Prince - Agaricus augustus
A robust, brown and scaly Agaricus. They were growing in some wood chips under two big Norway Pines down the block. I was up very early one morning, so I snuck into their yard to pick a few (I had been coveting my neighbor's mushrooms).
A slow, yellowish to reddish bruising in the flesh. A definite almond-like smell.
Thick, cottony veil over the gills.
Gills started out very light and pinkish, that slowly turned dark brown.
The stalk scaly for most of its length, becoming smooth at the very top. Typically, these mushrooms would form a skirt-like ring around the stalk, but in this case the veil stuck to the caps edges instead of forming a ring. Hmm . . .
Ash Tree Bolete - Gyrodon meruliodes
A distinctive bolete with a off center stalk.
I think it should be called the Flying Saucer Bolete.

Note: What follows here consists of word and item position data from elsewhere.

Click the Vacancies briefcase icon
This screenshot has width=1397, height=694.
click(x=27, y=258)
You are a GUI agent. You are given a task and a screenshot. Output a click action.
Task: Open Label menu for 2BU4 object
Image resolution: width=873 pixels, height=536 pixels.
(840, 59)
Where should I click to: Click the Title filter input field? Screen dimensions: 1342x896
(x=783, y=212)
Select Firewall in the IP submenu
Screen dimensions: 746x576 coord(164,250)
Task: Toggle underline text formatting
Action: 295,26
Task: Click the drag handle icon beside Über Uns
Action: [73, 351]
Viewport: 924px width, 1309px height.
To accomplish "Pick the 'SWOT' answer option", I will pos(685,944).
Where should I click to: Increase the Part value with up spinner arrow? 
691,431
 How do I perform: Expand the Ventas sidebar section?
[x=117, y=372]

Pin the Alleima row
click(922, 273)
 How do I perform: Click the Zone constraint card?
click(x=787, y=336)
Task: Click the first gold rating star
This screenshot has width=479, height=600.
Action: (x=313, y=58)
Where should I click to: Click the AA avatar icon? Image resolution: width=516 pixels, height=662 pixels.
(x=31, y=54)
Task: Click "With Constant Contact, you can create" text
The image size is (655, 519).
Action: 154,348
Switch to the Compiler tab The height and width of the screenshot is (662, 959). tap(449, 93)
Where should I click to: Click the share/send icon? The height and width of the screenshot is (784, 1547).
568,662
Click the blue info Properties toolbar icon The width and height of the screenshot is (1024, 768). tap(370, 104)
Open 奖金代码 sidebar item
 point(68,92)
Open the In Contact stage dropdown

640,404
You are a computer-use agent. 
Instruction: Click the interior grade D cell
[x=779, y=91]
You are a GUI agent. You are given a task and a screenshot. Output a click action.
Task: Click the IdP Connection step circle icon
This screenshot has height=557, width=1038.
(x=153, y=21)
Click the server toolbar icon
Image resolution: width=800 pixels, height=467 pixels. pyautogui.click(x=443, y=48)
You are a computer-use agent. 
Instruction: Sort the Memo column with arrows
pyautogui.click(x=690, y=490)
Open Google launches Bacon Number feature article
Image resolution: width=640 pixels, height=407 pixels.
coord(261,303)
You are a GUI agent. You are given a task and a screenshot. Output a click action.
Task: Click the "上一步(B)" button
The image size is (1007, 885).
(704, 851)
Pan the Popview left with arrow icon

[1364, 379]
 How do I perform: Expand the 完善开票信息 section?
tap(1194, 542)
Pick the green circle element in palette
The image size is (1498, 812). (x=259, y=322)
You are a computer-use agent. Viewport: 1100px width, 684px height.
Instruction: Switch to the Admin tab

Platterful Mushroom - Megacollybia rodmani
I'm fairly certain on the id of this mushroom, but it is a fairly nondescript mushroom; brownish cap, white gills, whitish stem, and white spore print. One feature that doesn't match is that this mushroom grows from rotten wood. The mushroom pictured appears to be growing from the ground, or from the bass of a (live) oak tree. But the rotten wood could be buried, and in this case it could be a rotted root of this tree (perhaps caused by a species of Armillaria, or honey mushroom, common where I found this mushroom).
I think the common name, Platterful Mushroom, is derived from the its scientific name, Tricholomopsis platyphylla. It is edible, but like I said, pretty nondescript, making id a little iffy.
Fuzzy Foot - Xeromphalina sp.
Small Funnel-veil Amanita - Amanita multisquamosa
A smallish, slender Amanita that grows under hardwoods.
White cap with a yellowish or brownish center, white warts, and faint lines along the margin.